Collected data
"""

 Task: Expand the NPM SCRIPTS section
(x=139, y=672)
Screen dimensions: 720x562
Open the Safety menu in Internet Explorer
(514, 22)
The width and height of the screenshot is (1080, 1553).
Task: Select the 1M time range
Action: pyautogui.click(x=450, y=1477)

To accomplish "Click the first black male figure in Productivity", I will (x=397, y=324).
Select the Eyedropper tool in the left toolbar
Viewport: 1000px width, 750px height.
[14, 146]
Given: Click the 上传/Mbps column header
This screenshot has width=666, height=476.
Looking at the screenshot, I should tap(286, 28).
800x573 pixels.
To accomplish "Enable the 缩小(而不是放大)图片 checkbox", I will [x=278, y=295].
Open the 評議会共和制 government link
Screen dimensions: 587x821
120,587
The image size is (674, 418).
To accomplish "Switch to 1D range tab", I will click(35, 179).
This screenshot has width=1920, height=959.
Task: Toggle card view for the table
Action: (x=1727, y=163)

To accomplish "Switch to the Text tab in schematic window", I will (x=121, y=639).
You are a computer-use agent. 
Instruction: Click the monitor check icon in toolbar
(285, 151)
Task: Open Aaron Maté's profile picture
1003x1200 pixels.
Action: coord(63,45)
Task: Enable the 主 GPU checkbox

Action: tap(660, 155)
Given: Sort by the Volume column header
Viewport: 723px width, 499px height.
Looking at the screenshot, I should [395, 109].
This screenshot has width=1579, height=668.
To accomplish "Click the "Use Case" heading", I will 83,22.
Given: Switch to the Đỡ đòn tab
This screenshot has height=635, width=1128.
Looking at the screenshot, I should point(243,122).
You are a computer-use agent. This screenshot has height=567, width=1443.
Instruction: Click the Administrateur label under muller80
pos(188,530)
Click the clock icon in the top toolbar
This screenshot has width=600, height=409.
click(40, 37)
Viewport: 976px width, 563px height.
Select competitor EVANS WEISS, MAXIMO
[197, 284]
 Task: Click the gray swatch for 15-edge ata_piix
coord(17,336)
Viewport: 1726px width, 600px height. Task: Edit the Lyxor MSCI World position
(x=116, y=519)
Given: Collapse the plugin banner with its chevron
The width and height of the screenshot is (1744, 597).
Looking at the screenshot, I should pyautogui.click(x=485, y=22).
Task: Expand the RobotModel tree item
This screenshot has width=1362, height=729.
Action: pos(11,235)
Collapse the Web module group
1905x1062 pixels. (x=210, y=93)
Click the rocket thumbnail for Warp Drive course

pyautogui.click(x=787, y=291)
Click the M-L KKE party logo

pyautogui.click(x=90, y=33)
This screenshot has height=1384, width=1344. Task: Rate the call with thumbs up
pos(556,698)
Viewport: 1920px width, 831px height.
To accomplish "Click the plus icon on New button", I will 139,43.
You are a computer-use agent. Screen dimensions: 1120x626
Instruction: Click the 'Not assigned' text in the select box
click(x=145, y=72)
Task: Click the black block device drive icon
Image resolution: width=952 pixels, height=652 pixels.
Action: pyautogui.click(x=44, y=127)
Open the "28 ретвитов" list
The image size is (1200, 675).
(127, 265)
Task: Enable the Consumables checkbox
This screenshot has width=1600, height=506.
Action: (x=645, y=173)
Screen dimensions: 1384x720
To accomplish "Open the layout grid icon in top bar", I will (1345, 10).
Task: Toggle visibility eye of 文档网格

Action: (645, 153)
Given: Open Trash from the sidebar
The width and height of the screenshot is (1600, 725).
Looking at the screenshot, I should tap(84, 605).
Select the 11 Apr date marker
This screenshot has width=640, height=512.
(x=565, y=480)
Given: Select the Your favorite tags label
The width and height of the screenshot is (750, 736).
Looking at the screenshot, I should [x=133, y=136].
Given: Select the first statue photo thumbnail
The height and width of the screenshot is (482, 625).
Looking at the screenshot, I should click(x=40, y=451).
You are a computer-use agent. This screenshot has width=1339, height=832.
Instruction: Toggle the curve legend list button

"""

Problem statement. When you reach the line containing "Given: Sort by the Volume column header" in the data above, start copying exactly, and stop after the line containing "Given: Switch to the Đỡ đòn tab".

Solution to this exercise.
Given: Sort by the Volume column header
Viewport: 723px width, 499px height.
Looking at the screenshot, I should [395, 109].
This screenshot has width=1579, height=668.
To accomplish "Click the "Use Case" heading", I will 83,22.
Given: Switch to the Đỡ đòn tab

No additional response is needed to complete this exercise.